Instructions for the task:
Rewrite the passage of the Pacemaker configuration thread that begins with "rsc_location id=loc-3 rsc=stonith-ha1" and ends with "0 score location.", updating "200" to "300".

Source text:
►
Hi,
On Thu, Aug 23, 2012 at 04:47:11PM -0400, David Parker wrote:
On 08/23/2012 04:19 PM, Jake Smith wrote:
Okay, I think I've almost got this. I updated my Pacemaker config
and
made a few changes. I put the MysqlIP and mysqld primitives into a
resource group called mysqld-resources, ordered them such that
mysqld
will always wait for MysqlIP to be ready first, and added constraints
to
make ha1 the preferred host for the mysqld-resources group and ha2
the
failover host. I also created STONITH devices for both ha1 and ha2,
and
added constraints to fix the STONIOTH location issues. My new
constraints section looks like this:
constraints
rsc_location id=loc-1 rsc=stonith-ha1 node=ha2
score=INFINITY/
rsc_location id=loc-2 rsc=stonith-ha2 node=ha1
score=INFINITY/
Don't need the 2 above as long as you have the 2 negative locations below
for stonith locations. I prefer the negative below because if you ever
expanded to greater than 2 nodes the stonith for any node could run on any
node but itself.
Good call. I'll take those out of the config.
rsc_location id=loc-3 rsc=stonith-ha1 node=ha1
score=-INFINITY/
rsc_location id=loc-4 rsc=stonith-ha2 node=ha2
score=-INFINITY/
rsc_location id=loc-5 rsc=mysql-resources node=ha1
score=200/
Don't need the 0 score below either - the 200 above will take care of it.
Pretty sure no location constraint is the same as a 0 score location.
◄
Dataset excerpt
►
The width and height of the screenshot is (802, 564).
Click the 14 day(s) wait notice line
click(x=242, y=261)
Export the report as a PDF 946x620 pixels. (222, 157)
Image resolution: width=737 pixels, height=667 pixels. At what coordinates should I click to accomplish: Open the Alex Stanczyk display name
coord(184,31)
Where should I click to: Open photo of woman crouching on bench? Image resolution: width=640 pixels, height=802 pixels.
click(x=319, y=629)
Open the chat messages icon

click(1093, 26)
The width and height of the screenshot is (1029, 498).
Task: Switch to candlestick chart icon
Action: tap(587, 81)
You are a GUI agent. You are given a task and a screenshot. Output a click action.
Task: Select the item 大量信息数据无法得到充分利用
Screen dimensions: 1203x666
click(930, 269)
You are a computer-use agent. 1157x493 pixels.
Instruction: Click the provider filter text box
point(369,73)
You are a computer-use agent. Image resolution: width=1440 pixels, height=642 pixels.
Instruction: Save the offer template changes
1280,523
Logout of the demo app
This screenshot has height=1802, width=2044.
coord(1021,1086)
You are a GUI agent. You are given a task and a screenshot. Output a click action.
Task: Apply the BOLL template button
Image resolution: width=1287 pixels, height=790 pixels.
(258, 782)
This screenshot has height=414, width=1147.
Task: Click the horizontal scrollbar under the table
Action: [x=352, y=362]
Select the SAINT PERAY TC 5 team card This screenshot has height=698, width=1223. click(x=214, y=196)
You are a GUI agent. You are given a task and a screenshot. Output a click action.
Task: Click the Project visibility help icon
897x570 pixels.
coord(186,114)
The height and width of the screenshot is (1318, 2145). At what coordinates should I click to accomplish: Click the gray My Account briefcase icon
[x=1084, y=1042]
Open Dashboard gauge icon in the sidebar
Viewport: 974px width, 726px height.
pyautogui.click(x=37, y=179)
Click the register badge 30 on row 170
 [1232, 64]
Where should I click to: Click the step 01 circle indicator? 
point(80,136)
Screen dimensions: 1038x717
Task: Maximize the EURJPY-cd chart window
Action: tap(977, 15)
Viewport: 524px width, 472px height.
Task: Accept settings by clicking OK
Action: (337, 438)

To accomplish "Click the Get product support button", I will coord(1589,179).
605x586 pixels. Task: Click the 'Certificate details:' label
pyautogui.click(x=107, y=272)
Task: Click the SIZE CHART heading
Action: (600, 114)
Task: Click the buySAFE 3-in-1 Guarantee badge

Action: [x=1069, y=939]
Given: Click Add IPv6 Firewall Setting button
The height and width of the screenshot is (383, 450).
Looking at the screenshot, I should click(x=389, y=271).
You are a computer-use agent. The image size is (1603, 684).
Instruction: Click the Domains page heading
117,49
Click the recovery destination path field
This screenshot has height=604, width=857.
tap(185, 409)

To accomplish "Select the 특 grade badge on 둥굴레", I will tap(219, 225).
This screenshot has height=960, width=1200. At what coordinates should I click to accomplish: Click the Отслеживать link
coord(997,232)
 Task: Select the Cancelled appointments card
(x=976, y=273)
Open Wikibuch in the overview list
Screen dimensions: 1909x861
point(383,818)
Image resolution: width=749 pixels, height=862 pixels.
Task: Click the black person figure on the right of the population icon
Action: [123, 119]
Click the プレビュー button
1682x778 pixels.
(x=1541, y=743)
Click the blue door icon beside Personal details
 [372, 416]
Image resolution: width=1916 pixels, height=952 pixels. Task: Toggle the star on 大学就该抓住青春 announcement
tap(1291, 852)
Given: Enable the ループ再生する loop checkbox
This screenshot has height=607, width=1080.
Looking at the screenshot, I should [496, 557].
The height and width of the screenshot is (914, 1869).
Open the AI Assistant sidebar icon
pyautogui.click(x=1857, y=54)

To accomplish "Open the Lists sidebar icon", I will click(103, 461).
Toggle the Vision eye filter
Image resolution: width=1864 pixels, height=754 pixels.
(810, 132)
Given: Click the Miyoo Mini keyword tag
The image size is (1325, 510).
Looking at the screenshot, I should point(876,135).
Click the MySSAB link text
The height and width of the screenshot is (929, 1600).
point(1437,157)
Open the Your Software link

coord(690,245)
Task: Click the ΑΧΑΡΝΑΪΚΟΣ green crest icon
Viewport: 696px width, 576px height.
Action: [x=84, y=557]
◄
Exercise response:
rsc_location id=loc-3 rsc=stonith-ha1 node=ha1
score=-INFINITY/
rsc_location id=loc-4 rsc=stonith-ha2 node=ha2
score=-INFINITY/
rsc_location id=loc-5 rsc=mysql-resources node=ha1
score=300/
Don't need the 0 score below either - the 300 above will take care of it.
Pretty sure no location constraint is the same as a 0 score location.